Mereka mendandaniku dengan pakaian yang aneh, seolah aku ini hanyalah suatu barang yang dihias sebelum dijual ke pasar. Pasar yang hanya ada seorang pembeli yakni Tuajinus. Para pengunjung pasar yang lain hanyalah sebagai saksi bahwa aku sudah resmi terjual dan tidak bisa berkutik lagi. Make-upku tak mampu menyembunyikan perasahan resah bercampur malu di hatiku. Aku tak kuat menjalani prosesi pembuangan ini, aku mulai pecah berantakan.

Acara pemberkatan di Gereja mulai berjalan. Kami bertiga bersama Pendeta berdiri di depan altar dan para sanak keluarga juga berdiri di banku jemaat. Prosesinya berjalan terlalu hening membuatku takut, Tuhan rasanya jauh meninggalkanku. Sekilas kulihat ke dua orangtuaku, Bapak tersenyum duduk di kursi rodanya didampingi ibu yang juga tersenyum. Mungkin mereka sudah puas dan bahagia sekarang.

Ketika Pendeta memberkati dan meresmikan pernikahan kami, entah datangnya dari mana dua kucing berlarian masuk dengan suara berisik memecah kesunyian. Kemudian keduanya naik ke meja altar dan mulai cakar-cakaran, dengan suara geraman dan tangisan yang memilukan. Melihat itu semua yang menyaksikannya bertanya-tanya heran. Kulihat Bapak dan Ibu mulai meneteskan air mata, apa mereka jadi takut kini? Apa mereka menyesal telah menjualku semuda ini? Aku tak sampai hati melihat orang tuaku yang kepayahan larut dalam tangis dan aku pun tak kuat lagi membendung air mataku. Apa kedua kucing yang cakar-cakaran itu ramalan masa depan kami? Lama kedua kucing itu berhasil dihalau keluar dari prosesi itu.
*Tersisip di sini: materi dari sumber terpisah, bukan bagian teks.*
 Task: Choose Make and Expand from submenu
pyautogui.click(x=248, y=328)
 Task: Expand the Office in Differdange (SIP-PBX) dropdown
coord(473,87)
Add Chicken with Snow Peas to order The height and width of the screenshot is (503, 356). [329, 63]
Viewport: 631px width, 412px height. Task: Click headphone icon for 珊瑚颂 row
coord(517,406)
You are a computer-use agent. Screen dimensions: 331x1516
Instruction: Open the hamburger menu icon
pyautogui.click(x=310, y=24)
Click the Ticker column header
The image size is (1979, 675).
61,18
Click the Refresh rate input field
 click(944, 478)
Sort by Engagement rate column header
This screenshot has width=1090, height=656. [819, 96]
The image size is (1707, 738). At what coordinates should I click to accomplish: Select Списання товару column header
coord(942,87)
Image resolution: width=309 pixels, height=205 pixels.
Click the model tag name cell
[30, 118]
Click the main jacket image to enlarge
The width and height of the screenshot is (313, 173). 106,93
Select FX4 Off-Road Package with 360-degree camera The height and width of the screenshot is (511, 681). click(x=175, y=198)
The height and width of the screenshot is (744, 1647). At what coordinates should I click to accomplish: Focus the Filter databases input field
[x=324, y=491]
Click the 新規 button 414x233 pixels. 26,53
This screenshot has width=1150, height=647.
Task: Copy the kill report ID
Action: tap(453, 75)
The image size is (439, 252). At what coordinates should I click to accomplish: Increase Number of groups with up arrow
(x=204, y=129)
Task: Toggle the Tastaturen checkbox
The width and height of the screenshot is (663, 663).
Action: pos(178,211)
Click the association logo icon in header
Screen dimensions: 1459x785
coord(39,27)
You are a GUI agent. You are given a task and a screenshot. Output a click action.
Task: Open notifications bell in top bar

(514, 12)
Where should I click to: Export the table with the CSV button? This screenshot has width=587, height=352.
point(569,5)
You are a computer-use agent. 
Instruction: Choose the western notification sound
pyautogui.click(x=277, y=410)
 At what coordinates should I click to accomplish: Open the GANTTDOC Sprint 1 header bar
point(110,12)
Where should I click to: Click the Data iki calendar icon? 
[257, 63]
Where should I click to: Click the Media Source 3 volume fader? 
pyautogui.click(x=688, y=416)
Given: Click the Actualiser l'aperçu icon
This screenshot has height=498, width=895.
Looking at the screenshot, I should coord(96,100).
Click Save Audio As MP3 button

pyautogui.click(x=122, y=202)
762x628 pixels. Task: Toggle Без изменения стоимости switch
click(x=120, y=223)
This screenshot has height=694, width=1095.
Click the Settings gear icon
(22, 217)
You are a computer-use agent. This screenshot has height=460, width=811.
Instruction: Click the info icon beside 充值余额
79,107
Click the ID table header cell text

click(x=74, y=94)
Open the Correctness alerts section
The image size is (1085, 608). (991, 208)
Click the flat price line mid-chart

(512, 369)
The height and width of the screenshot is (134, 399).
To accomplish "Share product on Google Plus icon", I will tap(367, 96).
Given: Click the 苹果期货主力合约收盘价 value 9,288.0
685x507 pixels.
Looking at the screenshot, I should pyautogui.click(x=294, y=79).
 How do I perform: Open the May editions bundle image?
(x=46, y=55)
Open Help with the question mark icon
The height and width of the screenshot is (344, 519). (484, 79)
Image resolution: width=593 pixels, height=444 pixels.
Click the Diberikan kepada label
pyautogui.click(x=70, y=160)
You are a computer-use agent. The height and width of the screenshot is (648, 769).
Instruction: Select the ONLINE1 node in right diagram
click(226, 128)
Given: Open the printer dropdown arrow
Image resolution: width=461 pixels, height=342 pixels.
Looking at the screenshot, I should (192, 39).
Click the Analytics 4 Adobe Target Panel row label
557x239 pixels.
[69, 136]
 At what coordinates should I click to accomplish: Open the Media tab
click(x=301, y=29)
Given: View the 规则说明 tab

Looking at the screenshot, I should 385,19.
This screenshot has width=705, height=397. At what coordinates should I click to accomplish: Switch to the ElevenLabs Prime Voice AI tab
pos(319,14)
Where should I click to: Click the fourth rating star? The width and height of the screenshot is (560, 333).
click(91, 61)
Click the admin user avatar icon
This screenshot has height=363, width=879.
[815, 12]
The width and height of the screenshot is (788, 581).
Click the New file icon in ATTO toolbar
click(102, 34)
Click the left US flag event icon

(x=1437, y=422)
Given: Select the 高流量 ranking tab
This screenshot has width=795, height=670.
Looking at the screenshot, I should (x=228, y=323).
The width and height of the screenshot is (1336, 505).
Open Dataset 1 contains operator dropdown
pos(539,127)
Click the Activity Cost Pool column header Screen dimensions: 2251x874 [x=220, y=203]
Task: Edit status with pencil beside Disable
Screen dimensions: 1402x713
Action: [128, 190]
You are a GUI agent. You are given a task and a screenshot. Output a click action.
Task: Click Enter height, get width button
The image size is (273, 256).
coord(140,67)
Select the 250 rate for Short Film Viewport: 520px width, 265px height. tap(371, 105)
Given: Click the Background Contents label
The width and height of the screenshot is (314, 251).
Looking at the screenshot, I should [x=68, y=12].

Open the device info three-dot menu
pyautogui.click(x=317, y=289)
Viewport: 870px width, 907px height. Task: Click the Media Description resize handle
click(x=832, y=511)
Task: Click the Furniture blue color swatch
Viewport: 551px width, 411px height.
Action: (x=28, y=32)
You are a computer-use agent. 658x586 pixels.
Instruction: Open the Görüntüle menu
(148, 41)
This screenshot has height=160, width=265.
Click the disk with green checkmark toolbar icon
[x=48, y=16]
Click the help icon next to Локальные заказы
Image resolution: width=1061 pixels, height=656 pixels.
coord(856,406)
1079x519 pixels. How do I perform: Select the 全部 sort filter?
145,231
Tapi aku tak punya pilihan lain. Tak mungkin mundur setelah melangkah sejauh ini membatalkan pernikahan. Aku pasrah pada kesulitan yang mungkin menunggu di depan sana. Semuanya demi Bapakku yang kapanpun bisa meninggalkanku dan demi kedamaiannya di alam lain aku merelakan kebahagiaan masa mudaku sendiri terbang bersama semilir angin. Acara-acara selanjutnya dengan semua tetek bengeknya berjalan tanpa sentuhan hatiku.